(Text excerpt Opens)

Experimental Investigation of Process Forces and Part Quality for Fine Blanking of Stainless Steel with Inductive Heating

Abstract

Fine blanking is a highly productive process of industrial mass production with which high quality components in particular but not exclusively for the automotive industry are produced. The manufacturing process faces its limits at elevated tensile strengths of the materials to be processed. Consequently, high-strength steels can currently only be fine blanked to a limited extent. This can be overcome by lowering the flow stress of high-strength steels by means of inductive heating. A steel of high importance especially for industries with high hygiene standards such as medical and nutrition production is the stainless steel X5CrNi18-10 (1.4301). As a metastable austenitic steel which can initiate cutting impact on the press through martensitization, fine blanking of stainless steel is a challenge. X5CrNi18-10 is not a high-strength steel per se but becomes difficult to process due to the high hardness of the martensite phase, known as transformation-induced plasticity (TRIP) effect. Thus, in order to combine the possible advantages of the fine blanking process with inductive heating and the important properties of stainless steel, fine blanking of this steel was investigated with inductive heating prior to the fine blanking. The process forces and product quality properties such as die roll were investigated and found to be advantageous in comparison to non-heated fine blanking specimens of the same steel. The process forces and the die roll height decreased due to the heating.

(Text excerpt Closes)
(Supplied data Opens)

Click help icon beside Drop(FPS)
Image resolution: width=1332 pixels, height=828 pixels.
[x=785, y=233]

(Supplied data Closes)
(Supplied data Opens)

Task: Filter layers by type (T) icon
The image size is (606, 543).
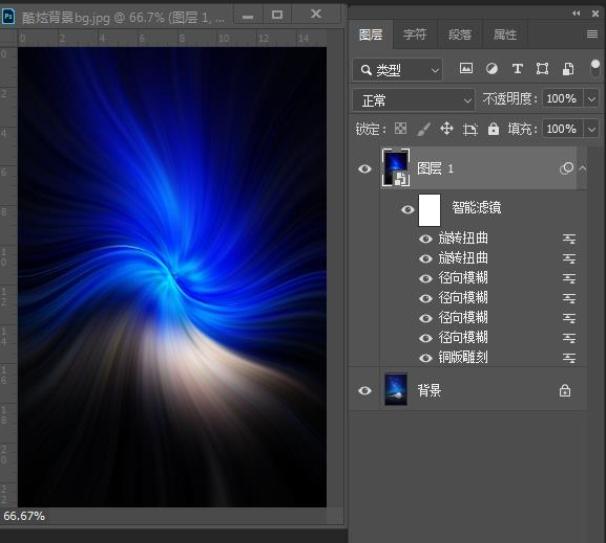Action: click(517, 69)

(Supplied data Closes)

| Assignment |
Please say whether each statement agrees with the abstract on fine blanking stainless steel with inductive heating. Answer yes or no for each, and quote the words of the abstract that decide it.
1. X5CrNi18-10 is a high-strength steel per se.
2. The heating reduced the die roll height.
3. Fine blanking produces components only for the automotive industry.

| Solution for this task |
1. No: "X5CrNi18-10 is not a high-strength steel per se"
2. Yes: "The process forces and the die roll height decreased due to the heating."
3. No: "in particular but not exclusively for the automotive industry"